Location
- Telijjawila, Matara District, Southern Province Sri Lanka 6°01′18.80″N 80°29′27.30″E﻿ / ﻿6.0218889°N 80.4909167°E

Information
- School type: Public provincial 1C
- Founded: 1910
- School district: Akuressa Education Zone
- Authority: Southern Provincial Council
- Principal: Sisira K. Dheerasinghe
- Teaching staff: 110
- Grades: 1-13
- Gender: Mixed
- Age range: 5-18

= Rajakeeya Maha Vidyalaya, Telijjawila =

Rajakeeya Maha Vidyalaya, Telijjawila (රාජකීය මහ විද්‍යාලය තෙලිජ්ජවිල; Royal Central College, Telijjawila also known as Royal College, Telijjawila or Telijjawila Royal College) is a provincial school in Telijjawila near Matara, Sri Lanka.

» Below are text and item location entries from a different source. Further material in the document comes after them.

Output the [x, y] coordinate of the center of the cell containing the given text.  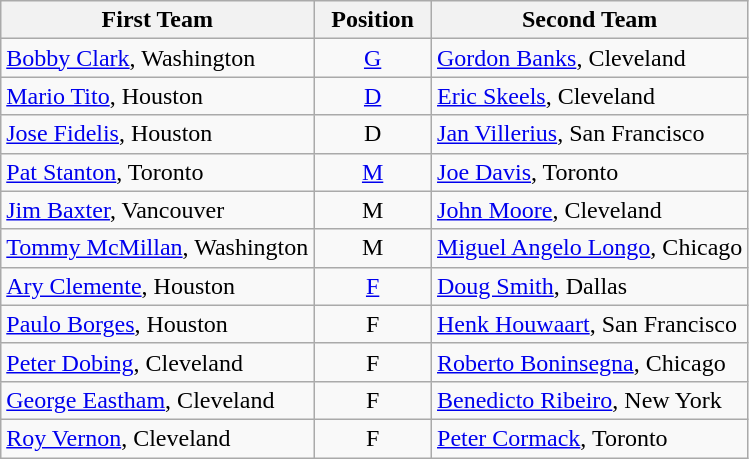
Peter Cormack, Toronto [590, 438]
Roy Vernon, Cleveland [158, 438]
Position [373, 20]
Gordon Banks, Cleveland [590, 58]
Jose Fidelis, Houston [158, 134]
G [373, 58]
Joe Davis, Toronto [590, 172]
Jim Baxter, Vancouver [158, 210]
First Team [158, 20]
Jan Villerius, San Francisco [590, 134]
Miguel Angelo Longo, Chicago [590, 248]
Benedicto Ribeiro, New York [590, 400]
Doug Smith, Dallas [590, 286]
Ary Clemente, Houston [158, 286]
Second Team [590, 20]
Mario Tito, Houston [158, 96]
Pat Stanton, Toronto [158, 172]
Peter Dobing, Cleveland [158, 362]
Henk Houwaart, San Francisco [590, 324]
Bobby Clark, Washington [158, 58]
Eric Skeels, Cleveland [590, 96]
Paulo Borges, Houston [158, 324]
Tommy McMillan, Washington [158, 248]
Roberto Boninsegna, Chicago [590, 362]
John Moore, Cleveland [590, 210]
George Eastham, Cleveland [158, 400]
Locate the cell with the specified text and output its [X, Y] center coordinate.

The first principal of the girls' section was Mrs. Lilie Samawathie Abeysekara, while the boys' section principal was Mr. Don Robert Dharmawardana. Principal Mr. P.B. Jinadasa renamed the school Rajakeeya Maha Vidyalaya-Telijjawila. At present, the school has a well-equipped library, a modern computer lab, an audio and video unit and commerce and arts sections for G.C.E (A/L). The student population is about 2,500, and has the largest number of student population in the Akuressa educational zone.